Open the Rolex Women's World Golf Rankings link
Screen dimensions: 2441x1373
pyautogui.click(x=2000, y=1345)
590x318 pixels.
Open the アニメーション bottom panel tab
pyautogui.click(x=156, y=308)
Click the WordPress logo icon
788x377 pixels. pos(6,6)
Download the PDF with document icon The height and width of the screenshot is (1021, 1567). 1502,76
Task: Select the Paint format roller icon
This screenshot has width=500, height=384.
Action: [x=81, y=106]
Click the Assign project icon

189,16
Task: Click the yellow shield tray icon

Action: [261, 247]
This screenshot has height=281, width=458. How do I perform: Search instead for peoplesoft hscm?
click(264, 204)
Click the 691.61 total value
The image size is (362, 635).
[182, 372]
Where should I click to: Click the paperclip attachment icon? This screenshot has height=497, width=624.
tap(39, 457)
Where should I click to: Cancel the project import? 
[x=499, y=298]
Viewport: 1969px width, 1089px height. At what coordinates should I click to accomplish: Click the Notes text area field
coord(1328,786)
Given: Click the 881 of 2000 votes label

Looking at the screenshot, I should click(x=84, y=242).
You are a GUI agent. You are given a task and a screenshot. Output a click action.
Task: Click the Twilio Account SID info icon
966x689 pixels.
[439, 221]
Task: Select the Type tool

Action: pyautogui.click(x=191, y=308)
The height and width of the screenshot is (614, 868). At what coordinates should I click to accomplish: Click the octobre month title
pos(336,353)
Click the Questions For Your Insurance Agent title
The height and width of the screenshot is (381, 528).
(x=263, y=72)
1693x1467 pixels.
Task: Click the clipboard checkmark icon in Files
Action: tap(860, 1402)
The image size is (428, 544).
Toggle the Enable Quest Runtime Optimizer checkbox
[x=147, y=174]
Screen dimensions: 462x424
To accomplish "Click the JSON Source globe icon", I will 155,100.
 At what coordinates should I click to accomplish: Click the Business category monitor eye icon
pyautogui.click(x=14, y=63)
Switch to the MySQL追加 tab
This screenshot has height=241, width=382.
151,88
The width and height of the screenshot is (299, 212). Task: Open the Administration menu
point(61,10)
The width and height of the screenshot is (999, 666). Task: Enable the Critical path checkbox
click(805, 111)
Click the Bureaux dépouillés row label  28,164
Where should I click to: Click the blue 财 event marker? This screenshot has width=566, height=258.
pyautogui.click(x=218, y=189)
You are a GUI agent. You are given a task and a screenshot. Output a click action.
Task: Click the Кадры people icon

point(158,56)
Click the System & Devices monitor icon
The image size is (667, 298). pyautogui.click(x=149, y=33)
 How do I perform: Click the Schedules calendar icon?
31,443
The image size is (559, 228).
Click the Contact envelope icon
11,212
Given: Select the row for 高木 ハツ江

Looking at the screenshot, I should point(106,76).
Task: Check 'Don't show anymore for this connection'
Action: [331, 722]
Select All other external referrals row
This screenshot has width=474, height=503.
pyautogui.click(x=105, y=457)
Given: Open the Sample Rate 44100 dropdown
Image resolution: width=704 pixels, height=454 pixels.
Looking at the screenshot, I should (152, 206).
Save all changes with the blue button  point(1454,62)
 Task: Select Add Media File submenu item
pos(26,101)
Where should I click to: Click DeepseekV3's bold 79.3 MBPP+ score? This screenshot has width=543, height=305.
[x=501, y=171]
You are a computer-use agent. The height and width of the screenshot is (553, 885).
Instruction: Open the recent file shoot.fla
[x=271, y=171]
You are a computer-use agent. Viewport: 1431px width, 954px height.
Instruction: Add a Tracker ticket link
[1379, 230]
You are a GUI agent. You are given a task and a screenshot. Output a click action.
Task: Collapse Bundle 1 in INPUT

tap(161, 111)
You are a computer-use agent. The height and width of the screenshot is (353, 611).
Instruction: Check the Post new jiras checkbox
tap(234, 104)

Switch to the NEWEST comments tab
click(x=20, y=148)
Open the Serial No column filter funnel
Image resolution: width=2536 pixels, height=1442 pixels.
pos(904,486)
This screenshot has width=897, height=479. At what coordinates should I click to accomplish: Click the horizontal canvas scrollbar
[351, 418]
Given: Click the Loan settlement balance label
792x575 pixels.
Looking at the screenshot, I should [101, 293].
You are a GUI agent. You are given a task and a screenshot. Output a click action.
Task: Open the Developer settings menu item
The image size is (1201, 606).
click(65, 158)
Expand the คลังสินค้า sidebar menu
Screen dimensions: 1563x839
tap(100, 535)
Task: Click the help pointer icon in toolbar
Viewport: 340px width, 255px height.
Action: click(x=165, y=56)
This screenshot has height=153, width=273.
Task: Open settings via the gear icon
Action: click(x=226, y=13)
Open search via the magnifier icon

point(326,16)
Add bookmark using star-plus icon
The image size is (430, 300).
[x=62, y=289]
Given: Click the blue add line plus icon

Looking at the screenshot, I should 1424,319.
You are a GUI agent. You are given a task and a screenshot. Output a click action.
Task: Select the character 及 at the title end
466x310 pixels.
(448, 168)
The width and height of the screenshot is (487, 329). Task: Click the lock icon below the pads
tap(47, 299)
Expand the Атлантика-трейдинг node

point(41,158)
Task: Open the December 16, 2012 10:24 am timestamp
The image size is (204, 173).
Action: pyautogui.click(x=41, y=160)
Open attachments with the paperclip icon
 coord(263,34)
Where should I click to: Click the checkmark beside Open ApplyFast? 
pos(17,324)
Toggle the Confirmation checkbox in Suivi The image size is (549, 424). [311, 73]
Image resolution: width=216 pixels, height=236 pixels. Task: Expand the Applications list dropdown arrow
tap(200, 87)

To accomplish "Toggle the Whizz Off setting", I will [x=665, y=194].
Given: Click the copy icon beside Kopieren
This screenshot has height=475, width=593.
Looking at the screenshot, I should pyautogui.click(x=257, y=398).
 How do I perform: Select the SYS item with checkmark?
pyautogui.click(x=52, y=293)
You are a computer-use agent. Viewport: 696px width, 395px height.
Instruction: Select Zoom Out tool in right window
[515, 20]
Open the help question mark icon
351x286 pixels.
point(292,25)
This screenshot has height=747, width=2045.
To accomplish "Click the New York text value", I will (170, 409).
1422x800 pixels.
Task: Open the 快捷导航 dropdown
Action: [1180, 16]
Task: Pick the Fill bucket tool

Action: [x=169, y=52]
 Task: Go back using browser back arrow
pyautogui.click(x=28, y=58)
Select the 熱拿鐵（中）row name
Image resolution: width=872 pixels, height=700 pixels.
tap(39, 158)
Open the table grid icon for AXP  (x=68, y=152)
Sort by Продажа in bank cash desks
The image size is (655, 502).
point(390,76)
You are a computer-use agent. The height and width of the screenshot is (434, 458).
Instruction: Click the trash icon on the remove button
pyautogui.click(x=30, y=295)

+--

[Set exercise] Count the lines in the rows above that contain the word "computer". Reply with the number only.

[Written solution] 5